§ **TASK TO COMPLETE**
Starting at the top of the records, output every line through the one that contains "Bhringaraj Plus Oil (114, 1802)", keeping each exactly as it appears.

........

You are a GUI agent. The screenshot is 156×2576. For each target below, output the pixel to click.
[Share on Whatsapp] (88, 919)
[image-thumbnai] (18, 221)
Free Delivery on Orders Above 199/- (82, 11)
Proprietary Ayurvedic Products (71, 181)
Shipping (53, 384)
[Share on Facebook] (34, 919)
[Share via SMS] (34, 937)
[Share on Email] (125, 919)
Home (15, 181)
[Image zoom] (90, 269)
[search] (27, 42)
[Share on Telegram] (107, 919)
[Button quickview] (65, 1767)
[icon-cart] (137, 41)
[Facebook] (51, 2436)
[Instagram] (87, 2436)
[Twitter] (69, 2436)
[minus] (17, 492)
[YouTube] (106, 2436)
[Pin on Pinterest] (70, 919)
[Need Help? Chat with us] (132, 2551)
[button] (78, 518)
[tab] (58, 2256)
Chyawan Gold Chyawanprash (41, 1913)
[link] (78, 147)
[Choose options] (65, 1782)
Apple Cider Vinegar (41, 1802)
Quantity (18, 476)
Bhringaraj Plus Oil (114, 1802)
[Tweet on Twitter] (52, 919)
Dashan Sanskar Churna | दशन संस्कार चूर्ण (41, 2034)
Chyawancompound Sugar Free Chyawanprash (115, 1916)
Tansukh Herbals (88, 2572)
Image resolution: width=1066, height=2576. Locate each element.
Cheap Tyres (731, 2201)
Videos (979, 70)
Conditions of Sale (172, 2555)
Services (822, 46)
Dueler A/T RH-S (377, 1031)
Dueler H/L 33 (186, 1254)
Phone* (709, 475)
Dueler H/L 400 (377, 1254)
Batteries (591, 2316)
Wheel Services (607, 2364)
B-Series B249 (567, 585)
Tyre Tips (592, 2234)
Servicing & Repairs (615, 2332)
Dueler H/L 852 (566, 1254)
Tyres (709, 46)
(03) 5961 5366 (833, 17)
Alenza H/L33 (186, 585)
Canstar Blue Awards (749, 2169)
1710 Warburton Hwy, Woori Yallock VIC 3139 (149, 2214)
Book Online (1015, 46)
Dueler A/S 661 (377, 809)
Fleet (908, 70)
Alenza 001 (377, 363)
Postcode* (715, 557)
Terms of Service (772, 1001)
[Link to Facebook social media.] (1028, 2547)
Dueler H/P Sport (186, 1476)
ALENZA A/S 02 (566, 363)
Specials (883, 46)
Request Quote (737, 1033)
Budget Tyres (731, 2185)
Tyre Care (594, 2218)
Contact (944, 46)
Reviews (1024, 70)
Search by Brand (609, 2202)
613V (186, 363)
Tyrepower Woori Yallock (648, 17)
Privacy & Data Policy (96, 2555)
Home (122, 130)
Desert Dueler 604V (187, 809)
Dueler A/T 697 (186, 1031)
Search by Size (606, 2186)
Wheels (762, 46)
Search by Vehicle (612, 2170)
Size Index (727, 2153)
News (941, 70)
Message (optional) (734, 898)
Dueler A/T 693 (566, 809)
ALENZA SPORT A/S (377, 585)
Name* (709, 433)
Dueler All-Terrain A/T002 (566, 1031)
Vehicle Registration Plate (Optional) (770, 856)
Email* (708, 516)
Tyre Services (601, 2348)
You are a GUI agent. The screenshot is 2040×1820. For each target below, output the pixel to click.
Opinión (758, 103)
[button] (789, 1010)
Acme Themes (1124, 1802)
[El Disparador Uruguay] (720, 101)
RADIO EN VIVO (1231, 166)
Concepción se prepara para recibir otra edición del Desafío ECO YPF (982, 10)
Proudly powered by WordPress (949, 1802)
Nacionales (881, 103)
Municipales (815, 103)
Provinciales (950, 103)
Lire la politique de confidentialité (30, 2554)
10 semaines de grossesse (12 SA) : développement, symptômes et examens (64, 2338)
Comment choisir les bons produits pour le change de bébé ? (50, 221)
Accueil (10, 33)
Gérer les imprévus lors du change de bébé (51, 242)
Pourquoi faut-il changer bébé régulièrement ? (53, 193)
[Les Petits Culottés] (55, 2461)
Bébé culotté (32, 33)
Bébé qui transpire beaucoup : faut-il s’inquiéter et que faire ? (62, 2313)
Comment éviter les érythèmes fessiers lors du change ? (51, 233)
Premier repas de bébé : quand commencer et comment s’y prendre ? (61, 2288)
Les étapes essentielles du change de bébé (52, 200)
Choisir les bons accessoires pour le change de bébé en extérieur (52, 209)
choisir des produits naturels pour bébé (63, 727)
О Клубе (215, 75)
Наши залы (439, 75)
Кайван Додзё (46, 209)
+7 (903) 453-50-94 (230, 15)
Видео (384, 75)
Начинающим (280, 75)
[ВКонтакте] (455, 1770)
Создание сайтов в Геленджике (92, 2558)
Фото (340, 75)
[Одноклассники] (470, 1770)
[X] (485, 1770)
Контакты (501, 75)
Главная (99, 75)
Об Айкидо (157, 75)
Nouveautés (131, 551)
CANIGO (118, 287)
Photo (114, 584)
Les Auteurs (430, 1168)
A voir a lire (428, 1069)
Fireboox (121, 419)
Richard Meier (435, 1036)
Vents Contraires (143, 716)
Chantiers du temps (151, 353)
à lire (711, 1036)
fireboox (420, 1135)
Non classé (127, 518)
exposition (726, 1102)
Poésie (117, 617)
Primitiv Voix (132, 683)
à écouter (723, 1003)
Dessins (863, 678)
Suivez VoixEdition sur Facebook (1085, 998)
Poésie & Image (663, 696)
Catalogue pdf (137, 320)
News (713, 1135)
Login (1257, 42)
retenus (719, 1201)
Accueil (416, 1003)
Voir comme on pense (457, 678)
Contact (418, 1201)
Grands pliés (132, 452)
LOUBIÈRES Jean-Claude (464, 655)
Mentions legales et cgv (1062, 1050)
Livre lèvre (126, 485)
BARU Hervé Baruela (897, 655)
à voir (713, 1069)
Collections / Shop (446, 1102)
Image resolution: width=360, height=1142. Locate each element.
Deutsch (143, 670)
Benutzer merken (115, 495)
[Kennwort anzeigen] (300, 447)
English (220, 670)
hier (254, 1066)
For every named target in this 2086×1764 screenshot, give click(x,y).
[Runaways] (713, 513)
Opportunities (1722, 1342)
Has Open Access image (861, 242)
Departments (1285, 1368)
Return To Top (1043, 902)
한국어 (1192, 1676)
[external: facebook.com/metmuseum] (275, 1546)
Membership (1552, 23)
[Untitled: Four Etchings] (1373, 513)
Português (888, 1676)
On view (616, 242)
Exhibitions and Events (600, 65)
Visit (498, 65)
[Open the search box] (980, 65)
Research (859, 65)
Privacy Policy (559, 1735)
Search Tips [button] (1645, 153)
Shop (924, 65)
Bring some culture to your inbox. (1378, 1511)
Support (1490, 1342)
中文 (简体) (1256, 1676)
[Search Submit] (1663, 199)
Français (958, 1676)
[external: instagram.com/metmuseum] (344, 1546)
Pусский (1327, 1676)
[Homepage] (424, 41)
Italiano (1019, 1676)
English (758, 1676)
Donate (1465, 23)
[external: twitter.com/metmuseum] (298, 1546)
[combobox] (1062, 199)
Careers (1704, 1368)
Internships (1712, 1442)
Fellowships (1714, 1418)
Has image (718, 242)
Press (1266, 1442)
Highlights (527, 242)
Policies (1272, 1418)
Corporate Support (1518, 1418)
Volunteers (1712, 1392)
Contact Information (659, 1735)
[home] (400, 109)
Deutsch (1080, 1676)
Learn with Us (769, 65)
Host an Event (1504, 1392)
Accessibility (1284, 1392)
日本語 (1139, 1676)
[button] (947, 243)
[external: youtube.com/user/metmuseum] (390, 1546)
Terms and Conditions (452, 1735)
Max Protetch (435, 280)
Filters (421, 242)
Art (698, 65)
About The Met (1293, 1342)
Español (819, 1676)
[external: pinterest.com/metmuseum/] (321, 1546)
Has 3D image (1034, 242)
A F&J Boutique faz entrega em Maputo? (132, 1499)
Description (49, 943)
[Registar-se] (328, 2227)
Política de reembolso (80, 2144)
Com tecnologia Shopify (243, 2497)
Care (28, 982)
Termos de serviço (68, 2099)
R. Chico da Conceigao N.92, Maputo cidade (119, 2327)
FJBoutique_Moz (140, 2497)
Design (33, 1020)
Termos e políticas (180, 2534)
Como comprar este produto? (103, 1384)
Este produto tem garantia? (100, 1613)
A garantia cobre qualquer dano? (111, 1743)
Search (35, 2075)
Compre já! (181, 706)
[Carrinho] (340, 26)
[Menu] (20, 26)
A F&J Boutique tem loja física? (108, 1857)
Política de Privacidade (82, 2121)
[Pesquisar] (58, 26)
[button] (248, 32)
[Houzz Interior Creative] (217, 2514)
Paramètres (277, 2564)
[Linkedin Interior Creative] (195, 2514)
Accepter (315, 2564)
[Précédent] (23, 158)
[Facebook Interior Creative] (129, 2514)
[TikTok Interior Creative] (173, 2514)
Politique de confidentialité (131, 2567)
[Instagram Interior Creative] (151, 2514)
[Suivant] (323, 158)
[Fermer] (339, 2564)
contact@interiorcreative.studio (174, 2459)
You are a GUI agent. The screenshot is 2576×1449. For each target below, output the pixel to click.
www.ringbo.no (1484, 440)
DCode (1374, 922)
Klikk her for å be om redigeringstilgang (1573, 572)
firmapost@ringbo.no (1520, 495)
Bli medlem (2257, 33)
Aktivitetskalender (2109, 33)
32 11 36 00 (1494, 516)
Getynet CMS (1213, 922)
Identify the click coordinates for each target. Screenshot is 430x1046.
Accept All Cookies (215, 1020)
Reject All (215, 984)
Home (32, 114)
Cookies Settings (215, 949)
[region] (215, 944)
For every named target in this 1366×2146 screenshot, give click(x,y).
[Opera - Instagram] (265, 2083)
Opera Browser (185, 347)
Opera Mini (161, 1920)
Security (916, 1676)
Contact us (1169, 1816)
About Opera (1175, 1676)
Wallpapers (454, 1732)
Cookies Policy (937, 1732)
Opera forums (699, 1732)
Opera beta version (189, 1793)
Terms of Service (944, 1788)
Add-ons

........

§ **ANSWER SPACE**
You are a GUI agent. The screenshot is 156×2576. For each target below, output the pixel to click.
[Share on Whatsapp] (88, 919)
[image-thumbnai] (18, 221)
Free Delivery on Orders Above 199/- (82, 11)
Proprietary Ayurvedic Products (71, 181)
Shipping (53, 384)
[Share on Facebook] (34, 919)
[Share via SMS] (34, 937)
[Share on Email] (125, 919)
Home (15, 181)
[Image zoom] (90, 269)
[search] (27, 42)
[Share on Telegram] (107, 919)
[Button quickview] (65, 1767)
[icon-cart] (137, 41)
[Facebook] (51, 2436)
[Instagram] (87, 2436)
[Twitter] (69, 2436)
[minus] (17, 492)
[YouTube] (106, 2436)
[Pin on Pinterest] (70, 919)
[Need Help? Chat with us] (132, 2551)
[button] (78, 518)
[tab] (58, 2256)
Chyawan Gold Chyawanprash (41, 1913)
[link] (78, 147)
[Choose options] (65, 1782)
Apple Cider Vinegar (41, 1802)
Quantity (18, 476)
Bhringaraj Plus Oil (114, 1802)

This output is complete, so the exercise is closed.